• _Records shown_:
——————————

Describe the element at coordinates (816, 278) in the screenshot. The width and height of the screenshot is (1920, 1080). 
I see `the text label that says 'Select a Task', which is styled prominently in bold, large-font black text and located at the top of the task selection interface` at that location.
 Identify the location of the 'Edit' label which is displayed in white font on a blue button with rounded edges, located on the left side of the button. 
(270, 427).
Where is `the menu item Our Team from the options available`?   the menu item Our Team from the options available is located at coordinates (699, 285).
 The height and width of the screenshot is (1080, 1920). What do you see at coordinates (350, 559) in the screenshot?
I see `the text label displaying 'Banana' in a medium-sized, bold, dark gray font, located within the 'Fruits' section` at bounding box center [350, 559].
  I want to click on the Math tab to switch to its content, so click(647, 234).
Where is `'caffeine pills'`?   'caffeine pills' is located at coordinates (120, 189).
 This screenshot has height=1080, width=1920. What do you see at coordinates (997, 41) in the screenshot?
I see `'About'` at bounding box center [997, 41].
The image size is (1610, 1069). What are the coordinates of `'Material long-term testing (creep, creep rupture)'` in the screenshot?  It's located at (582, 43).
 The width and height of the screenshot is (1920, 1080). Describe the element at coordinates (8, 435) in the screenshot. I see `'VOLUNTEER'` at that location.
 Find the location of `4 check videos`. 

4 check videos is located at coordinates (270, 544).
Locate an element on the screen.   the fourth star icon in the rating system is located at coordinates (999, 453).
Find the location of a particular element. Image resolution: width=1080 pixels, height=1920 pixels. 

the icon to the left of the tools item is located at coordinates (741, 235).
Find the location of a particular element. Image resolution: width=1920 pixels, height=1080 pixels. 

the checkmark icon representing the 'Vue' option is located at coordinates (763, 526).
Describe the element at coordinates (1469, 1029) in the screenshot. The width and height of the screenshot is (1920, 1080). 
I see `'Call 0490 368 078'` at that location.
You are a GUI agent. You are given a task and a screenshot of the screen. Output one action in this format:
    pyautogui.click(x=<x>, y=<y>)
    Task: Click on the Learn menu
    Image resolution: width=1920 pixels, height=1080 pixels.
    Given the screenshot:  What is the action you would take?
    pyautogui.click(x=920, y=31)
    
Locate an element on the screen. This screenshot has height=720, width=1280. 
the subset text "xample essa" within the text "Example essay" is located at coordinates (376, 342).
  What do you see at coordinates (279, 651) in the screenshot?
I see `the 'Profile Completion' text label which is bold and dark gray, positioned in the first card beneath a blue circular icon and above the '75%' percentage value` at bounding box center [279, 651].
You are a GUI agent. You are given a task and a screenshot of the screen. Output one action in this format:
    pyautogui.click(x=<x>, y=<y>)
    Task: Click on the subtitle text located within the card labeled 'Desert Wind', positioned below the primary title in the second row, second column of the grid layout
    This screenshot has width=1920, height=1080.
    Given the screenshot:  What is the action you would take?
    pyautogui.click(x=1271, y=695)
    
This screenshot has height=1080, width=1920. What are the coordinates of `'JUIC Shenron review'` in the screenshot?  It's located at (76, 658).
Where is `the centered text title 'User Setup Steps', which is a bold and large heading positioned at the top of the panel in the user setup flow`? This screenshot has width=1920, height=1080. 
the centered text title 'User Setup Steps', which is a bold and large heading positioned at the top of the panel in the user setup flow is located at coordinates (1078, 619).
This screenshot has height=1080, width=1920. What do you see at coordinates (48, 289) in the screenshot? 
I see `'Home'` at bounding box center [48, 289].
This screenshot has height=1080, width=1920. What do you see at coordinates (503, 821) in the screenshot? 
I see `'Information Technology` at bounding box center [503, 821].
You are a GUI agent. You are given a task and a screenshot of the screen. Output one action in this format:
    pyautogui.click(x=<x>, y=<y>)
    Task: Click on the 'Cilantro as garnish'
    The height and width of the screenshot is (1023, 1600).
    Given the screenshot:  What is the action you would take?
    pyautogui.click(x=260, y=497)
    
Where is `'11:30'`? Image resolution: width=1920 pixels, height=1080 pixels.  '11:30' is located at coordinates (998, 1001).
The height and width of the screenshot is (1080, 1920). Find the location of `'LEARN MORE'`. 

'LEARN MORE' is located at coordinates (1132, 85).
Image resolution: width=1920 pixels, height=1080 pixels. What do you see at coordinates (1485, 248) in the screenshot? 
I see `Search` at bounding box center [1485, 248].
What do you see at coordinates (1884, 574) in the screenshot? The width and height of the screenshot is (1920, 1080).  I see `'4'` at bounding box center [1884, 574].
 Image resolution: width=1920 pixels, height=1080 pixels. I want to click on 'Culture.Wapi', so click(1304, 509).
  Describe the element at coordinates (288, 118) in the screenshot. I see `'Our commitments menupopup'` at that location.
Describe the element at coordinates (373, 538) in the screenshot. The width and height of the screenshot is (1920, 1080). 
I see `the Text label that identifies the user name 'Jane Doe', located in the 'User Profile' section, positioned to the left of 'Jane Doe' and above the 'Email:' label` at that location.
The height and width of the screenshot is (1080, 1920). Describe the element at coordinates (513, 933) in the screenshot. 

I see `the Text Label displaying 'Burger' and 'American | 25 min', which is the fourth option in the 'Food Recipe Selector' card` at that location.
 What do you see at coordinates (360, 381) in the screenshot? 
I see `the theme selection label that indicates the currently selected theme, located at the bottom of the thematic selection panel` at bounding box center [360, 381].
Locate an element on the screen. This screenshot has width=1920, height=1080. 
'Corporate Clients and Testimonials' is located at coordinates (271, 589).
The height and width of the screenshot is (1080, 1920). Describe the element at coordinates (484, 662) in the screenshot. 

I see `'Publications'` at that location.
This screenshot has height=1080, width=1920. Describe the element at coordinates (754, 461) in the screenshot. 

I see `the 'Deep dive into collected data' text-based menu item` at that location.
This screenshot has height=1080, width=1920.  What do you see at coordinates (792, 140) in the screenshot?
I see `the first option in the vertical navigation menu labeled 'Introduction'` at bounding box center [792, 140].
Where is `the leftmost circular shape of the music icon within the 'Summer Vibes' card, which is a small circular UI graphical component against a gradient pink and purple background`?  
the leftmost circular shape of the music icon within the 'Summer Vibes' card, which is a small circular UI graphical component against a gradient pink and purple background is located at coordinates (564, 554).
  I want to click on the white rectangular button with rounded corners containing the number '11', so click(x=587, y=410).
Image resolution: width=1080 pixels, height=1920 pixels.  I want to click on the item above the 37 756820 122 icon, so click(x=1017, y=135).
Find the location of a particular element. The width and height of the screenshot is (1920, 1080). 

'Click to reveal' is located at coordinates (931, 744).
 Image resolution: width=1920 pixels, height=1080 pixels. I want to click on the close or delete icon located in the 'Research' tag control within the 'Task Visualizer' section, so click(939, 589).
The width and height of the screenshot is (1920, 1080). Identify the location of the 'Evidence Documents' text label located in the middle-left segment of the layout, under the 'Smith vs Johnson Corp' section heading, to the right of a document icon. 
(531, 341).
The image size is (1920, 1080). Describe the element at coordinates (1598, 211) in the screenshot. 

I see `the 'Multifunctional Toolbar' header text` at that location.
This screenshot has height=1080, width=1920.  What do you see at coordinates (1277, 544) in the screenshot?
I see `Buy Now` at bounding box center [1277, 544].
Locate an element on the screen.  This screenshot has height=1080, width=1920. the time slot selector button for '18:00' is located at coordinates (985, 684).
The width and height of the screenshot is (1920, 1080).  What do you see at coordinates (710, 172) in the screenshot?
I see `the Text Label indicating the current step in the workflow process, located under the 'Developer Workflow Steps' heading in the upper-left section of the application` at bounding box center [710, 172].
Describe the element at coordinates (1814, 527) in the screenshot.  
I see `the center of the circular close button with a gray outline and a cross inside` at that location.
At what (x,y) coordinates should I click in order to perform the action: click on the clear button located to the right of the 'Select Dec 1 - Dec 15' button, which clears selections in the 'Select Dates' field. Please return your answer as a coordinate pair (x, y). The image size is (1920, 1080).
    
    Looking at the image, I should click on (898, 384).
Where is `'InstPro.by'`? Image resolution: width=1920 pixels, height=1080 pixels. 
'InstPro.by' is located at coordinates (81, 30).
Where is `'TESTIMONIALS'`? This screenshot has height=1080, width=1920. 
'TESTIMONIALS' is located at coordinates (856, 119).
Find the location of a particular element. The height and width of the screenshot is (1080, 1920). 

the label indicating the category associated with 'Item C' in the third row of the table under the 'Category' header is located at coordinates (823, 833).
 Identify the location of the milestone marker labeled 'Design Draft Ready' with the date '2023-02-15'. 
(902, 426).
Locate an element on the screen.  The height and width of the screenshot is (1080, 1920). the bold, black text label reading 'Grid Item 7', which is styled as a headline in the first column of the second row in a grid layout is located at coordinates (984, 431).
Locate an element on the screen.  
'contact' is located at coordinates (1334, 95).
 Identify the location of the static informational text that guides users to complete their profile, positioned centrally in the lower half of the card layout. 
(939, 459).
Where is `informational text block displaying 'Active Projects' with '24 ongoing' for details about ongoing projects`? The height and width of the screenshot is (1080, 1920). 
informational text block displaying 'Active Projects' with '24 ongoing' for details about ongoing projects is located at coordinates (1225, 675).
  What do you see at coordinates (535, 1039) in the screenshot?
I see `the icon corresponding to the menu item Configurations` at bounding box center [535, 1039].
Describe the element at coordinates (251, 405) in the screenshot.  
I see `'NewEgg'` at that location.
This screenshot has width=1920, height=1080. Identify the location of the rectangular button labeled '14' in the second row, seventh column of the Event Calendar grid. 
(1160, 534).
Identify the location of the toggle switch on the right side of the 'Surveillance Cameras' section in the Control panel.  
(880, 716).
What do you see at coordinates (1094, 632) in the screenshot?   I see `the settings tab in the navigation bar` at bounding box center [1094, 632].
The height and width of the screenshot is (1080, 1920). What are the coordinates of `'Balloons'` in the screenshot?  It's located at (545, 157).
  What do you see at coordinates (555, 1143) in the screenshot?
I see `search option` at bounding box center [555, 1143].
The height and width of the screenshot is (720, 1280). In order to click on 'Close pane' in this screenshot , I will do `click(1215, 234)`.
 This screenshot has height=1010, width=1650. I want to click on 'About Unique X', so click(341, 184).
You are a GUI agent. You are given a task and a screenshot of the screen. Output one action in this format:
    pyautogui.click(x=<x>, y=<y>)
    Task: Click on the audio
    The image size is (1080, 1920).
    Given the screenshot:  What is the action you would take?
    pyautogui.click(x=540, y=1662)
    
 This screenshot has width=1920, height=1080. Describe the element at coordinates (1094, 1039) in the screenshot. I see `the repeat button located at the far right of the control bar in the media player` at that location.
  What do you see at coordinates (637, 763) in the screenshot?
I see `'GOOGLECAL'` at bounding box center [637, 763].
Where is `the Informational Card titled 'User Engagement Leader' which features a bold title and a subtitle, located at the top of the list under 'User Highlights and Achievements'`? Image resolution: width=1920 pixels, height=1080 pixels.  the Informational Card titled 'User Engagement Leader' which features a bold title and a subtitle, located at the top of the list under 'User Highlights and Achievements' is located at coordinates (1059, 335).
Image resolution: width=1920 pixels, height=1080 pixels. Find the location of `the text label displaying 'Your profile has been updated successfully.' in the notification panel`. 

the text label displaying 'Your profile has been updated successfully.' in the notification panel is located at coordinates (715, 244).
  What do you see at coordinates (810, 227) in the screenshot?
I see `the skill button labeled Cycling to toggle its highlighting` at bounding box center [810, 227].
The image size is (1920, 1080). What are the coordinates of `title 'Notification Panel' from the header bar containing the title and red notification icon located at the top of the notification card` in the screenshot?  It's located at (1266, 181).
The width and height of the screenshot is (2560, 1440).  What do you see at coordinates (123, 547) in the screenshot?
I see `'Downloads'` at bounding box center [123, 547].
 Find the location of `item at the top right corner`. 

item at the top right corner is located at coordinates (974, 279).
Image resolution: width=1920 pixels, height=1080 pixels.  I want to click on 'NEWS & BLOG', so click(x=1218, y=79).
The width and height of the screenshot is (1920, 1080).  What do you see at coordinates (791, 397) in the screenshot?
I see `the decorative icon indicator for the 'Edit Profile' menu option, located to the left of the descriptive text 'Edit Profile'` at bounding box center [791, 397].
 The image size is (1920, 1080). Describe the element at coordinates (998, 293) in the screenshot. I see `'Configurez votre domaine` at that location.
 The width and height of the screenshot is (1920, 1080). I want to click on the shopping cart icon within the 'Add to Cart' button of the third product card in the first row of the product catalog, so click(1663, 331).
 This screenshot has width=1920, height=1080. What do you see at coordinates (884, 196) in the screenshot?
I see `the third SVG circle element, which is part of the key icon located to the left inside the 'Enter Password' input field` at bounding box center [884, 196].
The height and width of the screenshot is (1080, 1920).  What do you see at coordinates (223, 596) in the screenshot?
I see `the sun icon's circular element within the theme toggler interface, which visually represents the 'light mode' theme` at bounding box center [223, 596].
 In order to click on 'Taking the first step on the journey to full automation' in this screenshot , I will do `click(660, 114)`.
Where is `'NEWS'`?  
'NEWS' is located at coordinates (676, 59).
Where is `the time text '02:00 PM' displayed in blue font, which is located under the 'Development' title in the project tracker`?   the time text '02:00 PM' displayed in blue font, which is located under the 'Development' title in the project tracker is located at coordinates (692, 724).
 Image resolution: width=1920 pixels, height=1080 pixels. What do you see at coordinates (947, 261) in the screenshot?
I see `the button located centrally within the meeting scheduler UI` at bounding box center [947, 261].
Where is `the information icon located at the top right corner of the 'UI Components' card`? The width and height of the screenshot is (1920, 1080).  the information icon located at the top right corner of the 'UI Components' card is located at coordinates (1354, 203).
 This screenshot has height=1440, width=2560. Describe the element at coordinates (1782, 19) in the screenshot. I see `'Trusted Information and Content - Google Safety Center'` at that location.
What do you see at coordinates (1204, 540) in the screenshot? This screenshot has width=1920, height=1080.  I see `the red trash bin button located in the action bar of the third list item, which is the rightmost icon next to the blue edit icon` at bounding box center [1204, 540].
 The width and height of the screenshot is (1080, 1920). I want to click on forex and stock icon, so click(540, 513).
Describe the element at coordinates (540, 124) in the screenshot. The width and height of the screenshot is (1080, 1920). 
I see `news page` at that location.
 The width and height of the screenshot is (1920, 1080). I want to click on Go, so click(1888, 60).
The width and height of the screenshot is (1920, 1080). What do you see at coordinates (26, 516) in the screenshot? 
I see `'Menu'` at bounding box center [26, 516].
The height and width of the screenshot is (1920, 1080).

——————————

• _Task statement_: Convert the lines of the listing above, from the line containing "so click(x=1017, y=135)." through the line containing "coordinates (985, 684).", into a JSON list of strings with one string per line. Leave out any blank lines.

• _Solution to the exercise_:
[
  "Image resolution: width=1080 pixels, height=1920 pixels.  I want to click on the item above the 37 756820 122 icon, so click(x=1017, y=135).",
  "Find the location of a particular element. The width and height of the screenshot is (1920, 1080). ",
  "'Click to reveal' is located at coordinates (931, 744).",
  " Image resolution: width=1920 pixels, height=1080 pixels. I want to click on the close or delete icon located in the 'Research' tag control within the 'Task Visualizer' section, so click(939, 589).",
  "The width and height of the screenshot is (1920, 1080). Identify the location of the 'Evidence Documents' text label located in the middle-left segment of the layout, under the 'Smith vs Johnson Corp' section heading, to the right of a document icon. ",
  "(531, 341).",
  "The image size is (1920, 1080). Describe the element at coordinates (1598, 211) in the screenshot. ",
  "I see `the 'Multifunctional Toolbar' header text` at that location.",
  "This screenshot has height=1080, width=1920.  What do you see at coordinates (1277, 544) in the screenshot?",
  "I see `Buy Now` at bounding box center [1277, 544].",
  "Locate an element on the screen.  This screenshot has height=1080, width=1920. the time slot selector button for '18:00' is located at coordinates (985, 684)."
]